===== EXTRACTED RECORDS
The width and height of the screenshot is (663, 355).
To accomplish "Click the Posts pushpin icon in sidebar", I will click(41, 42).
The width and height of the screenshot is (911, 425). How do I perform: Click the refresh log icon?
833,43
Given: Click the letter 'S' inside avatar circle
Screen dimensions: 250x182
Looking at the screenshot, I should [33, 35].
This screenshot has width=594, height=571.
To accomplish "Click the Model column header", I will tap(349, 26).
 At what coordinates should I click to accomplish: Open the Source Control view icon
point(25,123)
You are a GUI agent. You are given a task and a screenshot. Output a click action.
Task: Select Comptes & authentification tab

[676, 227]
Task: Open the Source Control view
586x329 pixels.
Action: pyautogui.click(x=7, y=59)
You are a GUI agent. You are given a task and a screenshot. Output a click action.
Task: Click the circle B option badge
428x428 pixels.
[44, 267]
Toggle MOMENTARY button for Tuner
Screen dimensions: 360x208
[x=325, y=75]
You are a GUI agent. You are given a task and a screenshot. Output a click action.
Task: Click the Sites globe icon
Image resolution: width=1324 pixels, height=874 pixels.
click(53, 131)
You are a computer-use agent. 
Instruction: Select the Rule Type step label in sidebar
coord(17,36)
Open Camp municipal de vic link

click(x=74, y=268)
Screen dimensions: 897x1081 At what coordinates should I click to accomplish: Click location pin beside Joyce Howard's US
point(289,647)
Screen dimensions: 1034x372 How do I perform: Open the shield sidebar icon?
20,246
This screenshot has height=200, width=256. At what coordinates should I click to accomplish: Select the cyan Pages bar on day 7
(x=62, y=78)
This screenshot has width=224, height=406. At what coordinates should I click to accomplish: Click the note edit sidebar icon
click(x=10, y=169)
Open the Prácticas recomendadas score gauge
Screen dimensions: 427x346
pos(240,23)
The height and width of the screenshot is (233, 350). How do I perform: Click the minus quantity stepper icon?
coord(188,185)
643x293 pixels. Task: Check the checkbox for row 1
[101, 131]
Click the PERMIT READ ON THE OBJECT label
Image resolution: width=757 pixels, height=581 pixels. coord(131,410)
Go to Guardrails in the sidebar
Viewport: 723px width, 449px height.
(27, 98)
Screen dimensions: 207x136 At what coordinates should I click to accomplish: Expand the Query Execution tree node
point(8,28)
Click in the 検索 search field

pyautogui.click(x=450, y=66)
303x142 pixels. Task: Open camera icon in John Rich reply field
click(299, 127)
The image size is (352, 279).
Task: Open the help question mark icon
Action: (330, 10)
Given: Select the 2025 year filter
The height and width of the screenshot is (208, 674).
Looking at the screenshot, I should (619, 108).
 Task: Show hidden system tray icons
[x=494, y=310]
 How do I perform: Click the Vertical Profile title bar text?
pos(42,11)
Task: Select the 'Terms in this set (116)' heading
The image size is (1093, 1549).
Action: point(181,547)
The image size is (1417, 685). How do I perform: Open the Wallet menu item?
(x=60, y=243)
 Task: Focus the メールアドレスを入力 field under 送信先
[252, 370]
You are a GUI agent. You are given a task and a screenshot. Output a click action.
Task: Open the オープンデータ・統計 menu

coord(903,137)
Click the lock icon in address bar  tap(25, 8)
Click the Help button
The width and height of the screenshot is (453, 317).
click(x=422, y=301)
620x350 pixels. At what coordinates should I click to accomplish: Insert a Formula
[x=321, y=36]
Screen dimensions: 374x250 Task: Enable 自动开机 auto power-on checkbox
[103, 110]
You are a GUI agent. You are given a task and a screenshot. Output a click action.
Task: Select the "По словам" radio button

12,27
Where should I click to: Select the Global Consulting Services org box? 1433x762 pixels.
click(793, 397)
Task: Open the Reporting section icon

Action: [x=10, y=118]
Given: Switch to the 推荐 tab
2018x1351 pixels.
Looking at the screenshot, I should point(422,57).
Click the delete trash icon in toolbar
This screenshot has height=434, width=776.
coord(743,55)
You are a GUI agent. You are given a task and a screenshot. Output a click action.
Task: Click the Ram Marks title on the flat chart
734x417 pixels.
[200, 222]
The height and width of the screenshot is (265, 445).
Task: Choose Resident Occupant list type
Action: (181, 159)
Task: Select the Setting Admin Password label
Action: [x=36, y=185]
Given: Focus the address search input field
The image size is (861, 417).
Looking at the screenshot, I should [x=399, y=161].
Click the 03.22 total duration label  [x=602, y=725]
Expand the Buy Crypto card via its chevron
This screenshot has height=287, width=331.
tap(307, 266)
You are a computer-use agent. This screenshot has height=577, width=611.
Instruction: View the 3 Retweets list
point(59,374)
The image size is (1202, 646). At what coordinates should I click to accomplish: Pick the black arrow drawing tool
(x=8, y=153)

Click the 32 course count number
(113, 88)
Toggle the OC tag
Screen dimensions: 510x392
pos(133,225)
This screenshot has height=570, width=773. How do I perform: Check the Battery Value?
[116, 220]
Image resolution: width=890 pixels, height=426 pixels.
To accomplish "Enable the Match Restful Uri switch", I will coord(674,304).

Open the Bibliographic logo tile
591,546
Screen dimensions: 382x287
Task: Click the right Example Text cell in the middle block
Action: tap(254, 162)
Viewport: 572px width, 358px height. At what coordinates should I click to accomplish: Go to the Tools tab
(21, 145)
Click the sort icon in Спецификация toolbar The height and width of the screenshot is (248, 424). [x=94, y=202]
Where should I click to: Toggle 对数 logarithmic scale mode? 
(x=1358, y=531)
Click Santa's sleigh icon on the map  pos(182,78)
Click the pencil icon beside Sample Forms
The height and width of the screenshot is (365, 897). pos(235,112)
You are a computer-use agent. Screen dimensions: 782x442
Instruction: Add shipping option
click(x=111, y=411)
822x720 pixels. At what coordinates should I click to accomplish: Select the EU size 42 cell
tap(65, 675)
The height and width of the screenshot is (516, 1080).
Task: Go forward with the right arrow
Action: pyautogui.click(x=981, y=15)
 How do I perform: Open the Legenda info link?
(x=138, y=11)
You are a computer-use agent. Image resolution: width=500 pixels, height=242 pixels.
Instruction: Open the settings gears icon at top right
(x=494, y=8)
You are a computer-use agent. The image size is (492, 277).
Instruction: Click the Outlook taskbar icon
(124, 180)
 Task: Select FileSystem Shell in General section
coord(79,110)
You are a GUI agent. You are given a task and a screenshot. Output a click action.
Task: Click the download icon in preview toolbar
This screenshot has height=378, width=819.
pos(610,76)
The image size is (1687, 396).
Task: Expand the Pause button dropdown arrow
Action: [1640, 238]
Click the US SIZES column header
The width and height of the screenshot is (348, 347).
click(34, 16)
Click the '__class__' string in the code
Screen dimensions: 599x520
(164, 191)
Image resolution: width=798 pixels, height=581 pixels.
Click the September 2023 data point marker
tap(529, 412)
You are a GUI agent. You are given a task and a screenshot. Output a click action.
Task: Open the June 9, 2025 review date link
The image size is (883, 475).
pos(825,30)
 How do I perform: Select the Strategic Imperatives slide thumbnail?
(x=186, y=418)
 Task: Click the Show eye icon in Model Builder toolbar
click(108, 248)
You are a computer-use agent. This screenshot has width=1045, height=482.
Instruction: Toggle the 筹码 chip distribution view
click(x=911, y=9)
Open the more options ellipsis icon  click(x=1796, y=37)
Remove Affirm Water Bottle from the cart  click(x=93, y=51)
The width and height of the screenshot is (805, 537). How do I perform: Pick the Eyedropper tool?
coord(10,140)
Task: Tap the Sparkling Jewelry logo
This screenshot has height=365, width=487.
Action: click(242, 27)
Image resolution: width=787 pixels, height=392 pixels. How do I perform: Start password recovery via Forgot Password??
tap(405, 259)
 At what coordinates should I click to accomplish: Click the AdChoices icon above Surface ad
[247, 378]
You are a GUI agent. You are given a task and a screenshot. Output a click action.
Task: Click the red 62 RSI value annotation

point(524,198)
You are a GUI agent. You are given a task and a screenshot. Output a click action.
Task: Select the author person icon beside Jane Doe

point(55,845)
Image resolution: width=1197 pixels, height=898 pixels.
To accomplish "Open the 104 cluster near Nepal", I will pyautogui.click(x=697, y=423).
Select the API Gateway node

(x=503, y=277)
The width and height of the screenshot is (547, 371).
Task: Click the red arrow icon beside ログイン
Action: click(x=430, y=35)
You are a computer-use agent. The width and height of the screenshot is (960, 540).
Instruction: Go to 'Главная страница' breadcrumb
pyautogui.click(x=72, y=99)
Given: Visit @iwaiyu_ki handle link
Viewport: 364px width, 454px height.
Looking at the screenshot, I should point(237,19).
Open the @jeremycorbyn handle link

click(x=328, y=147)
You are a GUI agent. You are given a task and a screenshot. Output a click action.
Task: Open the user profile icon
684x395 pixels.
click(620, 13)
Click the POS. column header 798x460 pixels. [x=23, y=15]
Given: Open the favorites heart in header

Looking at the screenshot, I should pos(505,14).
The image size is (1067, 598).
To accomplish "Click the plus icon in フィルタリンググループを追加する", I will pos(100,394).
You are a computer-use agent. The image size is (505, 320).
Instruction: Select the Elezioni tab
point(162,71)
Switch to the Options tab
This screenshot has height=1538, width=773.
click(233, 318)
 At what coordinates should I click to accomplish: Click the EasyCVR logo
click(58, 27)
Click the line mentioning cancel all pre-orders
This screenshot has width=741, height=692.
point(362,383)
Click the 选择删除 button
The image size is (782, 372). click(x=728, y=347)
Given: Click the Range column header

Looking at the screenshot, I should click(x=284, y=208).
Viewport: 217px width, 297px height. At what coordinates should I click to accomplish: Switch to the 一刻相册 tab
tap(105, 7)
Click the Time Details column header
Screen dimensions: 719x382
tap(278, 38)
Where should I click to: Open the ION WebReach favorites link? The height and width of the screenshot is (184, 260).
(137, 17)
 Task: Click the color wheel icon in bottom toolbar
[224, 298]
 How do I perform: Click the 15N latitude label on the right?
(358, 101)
==========
- EXERCISE DESCRIPTION
Begin with the top line of the material and go as far as the line with "Task: Open the Source Control view". Set down those lines exactly, both ends included, and nothing more.

- TASK ANSWER
The width and height of the screenshot is (663, 355).
To accomplish "Click the Posts pushpin icon in sidebar", I will click(41, 42).
The width and height of the screenshot is (911, 425). How do I perform: Click the refresh log icon?
833,43
Given: Click the letter 'S' inside avatar circle
Screen dimensions: 250x182
Looking at the screenshot, I should [33, 35].
This screenshot has width=594, height=571.
To accomplish "Click the Model column header", I will tap(349, 26).
 At what coordinates should I click to accomplish: Open the Source Control view icon
point(25,123)
You are a GUI agent. You are given a task and a screenshot. Output a click action.
Task: Select Comptes & authentification tab

[676, 227]
Task: Open the Source Control view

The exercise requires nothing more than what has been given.